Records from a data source

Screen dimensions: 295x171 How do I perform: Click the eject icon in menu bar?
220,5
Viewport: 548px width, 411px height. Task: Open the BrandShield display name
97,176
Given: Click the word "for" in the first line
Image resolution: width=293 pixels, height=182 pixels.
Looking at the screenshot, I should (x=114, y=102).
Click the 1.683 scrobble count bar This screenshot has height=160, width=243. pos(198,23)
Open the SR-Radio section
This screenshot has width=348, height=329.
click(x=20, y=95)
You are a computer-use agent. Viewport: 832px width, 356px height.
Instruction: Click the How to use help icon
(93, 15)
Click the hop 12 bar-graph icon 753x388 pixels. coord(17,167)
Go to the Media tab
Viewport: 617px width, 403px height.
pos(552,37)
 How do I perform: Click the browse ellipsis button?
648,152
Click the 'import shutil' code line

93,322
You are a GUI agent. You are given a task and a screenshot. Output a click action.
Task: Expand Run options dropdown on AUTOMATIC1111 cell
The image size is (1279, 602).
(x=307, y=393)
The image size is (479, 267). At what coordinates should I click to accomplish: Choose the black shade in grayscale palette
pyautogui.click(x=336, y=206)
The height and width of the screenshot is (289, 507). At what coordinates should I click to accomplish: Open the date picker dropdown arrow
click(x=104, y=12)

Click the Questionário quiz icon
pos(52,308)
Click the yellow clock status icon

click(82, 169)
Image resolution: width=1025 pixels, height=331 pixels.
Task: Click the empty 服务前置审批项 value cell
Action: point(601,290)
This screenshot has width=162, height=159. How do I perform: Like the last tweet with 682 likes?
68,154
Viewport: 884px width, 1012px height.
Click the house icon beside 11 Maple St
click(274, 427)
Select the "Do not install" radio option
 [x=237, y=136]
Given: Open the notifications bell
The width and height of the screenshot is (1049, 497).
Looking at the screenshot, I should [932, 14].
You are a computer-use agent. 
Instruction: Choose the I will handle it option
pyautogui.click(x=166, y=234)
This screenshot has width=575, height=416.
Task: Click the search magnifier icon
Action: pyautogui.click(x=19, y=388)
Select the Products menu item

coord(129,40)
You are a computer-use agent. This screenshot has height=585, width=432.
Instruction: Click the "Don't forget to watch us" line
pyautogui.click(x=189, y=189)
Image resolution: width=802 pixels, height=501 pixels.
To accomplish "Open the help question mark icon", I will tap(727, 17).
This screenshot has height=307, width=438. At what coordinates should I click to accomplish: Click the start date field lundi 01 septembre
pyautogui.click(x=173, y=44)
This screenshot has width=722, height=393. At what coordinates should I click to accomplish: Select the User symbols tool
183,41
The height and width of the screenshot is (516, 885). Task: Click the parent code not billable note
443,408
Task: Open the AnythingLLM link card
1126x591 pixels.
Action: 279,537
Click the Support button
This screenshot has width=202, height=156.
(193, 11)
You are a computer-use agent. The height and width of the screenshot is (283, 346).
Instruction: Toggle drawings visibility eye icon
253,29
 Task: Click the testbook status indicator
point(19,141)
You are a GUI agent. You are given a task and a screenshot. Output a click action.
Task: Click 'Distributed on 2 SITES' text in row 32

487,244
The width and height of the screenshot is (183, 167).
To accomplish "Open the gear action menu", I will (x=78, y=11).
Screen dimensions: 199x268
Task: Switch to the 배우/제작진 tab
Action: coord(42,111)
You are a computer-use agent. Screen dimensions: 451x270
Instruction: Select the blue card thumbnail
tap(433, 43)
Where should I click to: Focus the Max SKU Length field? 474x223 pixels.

■ **GOAL OF THE EXERCISE**
The lines needed are the ones from the first line of the entries through the line that contains "Given: Click the", given again without any change.

■ **EXERCISE SOLUTION**
Screen dimensions: 295x171 How do I perform: Click the eject icon in menu bar?
220,5
Viewport: 548px width, 411px height. Task: Open the BrandShield display name
97,176
Given: Click the word "for" in the first line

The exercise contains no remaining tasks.